**DOCUMENT SEGMENT**
------------

My diary collection
I’m a terrible diarist. I have a stack of old journals with an average of three used pages apiece, and yawning rafts of blankness in the backs. But the used pages add up over time, and a few still seem halfway entertaining. So here I offer what I wrote a few years ago on the night of my first grad school class as the most “mature” person in the room…
July 8 – The first day of my first grad school course, Literature for Young Adults. I’m an old adult. Blistering heat and blubbering humidity and my head still hurts from bonking it on the hub’s elbow the other night and I’m wondering if I have a subdural hematoma. I look up symptoms on the Internet and one is irritability. The symptom is growing by the minute.

------------

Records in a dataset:
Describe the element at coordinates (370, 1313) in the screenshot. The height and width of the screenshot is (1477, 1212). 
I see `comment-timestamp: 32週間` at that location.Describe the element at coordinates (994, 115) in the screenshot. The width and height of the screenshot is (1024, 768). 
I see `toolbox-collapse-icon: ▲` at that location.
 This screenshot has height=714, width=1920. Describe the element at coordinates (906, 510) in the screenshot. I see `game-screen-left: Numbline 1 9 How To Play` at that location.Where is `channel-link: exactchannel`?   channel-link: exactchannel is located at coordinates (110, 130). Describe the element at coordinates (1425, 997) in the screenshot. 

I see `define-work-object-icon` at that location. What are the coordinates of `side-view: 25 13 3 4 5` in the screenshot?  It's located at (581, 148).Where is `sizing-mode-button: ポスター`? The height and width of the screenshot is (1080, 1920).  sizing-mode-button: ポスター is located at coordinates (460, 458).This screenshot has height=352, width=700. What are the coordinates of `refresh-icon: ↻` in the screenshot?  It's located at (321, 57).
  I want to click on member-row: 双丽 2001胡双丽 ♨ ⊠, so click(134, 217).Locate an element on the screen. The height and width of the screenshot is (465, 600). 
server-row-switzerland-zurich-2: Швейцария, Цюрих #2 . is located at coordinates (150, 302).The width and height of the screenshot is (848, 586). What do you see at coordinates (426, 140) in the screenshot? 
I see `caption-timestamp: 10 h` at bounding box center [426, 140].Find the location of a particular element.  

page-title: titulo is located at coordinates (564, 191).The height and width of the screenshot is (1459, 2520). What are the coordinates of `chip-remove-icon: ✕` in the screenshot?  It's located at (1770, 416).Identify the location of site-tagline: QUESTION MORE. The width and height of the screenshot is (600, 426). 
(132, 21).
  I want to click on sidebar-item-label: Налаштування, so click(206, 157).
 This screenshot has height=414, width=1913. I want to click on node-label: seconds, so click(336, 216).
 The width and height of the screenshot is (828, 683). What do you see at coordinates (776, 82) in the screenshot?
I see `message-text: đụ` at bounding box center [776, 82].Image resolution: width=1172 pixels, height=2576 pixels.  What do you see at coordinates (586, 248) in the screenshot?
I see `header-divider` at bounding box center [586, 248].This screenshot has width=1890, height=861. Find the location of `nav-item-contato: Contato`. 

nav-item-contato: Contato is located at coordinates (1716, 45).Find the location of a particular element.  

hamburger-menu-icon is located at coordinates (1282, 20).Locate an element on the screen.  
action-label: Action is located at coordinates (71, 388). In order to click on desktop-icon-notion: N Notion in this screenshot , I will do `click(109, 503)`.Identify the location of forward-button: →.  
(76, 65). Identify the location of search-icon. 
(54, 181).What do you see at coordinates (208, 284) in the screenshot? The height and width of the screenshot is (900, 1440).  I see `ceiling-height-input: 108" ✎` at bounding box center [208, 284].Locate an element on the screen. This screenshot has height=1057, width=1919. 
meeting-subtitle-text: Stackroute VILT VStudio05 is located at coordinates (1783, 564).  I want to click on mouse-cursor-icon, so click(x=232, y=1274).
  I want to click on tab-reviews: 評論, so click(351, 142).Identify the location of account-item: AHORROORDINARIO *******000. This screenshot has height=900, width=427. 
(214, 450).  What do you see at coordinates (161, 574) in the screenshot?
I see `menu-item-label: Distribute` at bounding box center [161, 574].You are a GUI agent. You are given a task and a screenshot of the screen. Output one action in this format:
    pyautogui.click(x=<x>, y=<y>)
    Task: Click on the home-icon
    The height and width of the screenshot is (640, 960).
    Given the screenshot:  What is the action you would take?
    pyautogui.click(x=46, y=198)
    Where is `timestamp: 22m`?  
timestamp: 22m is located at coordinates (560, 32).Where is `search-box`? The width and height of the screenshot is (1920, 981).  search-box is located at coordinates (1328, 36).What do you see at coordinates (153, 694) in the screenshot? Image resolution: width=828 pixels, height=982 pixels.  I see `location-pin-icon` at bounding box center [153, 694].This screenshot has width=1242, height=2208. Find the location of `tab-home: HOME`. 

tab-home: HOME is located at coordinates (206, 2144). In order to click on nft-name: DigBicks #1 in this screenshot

------------

**ACTIVITIES**
(1) Print the passage of the diary post that begins at the words "My diary collection" and stops after the words "by the minute.".
(2) Answer these questions using the diary post:
(a) On average, how many used pages does each of the writer's old journals have?
(b) What was the title of the writer's first grad school course?
(c) Which symptom that the writer looks up on the Internet is said to be growing by the minute?
(3) Go on with the diary post from its final sentence.

**SET OF ANSWERS**
(1)
My diary collection
I’m a terrible diarist. I have a stack of old journals with an average of three used pages apiece, and yawning rafts of blankness in the backs. But the used pages add up over time, and a few still seem halfway entertaining. So here I offer what I wrote a few years ago on the night of my first grad school class as the most “mature” person in the room…
July 8 – The first day of my first grad school course, Literature for Young Adults. I’m an old adult. Blistering heat and blubbering humidity and my head still hurts from bonking it on the hub’s elbow the other night and I’m wondering if I have a subdural hematoma. I look up symptoms on the Internet and one is irritability. The symptom is growing by the minute.

(2)
(a) Three.
(b) Literature for Young Adults.
(c) Irritability.

(3)
I get there early. Others have the same idea, and the room is half-filled 15 minutes ahead of time. A cluster in one row is laughing and talking animatedly, and they have “teacher” tattooed in radiant light all over them. I sit a few chairs away and soon the place fills in. There’s a very chubby young woman in front of me munching pretzels. A bookwormish woman with straight hair and glasses gushes to the professor about how quickly she reads books, like a frat boy bragging about how many cans of Leinie’s he can chug in a sitting.
One of the radiant teachers with a no-nonsense haircut asks the professor if she can incorporate the “state standards” in her papers, telling how she would hew the line in each instance to fulfill the bureaucratic mandates. The professor is taken aback but deftly clarifies how the Anal One would do so.
After we all write a one page essay about who we are and why we are taking the class (yawn), we are told we must read and write about one extra book, and are shown the list of options, then sent packing to the bookstore to rent the textbook in the lower level.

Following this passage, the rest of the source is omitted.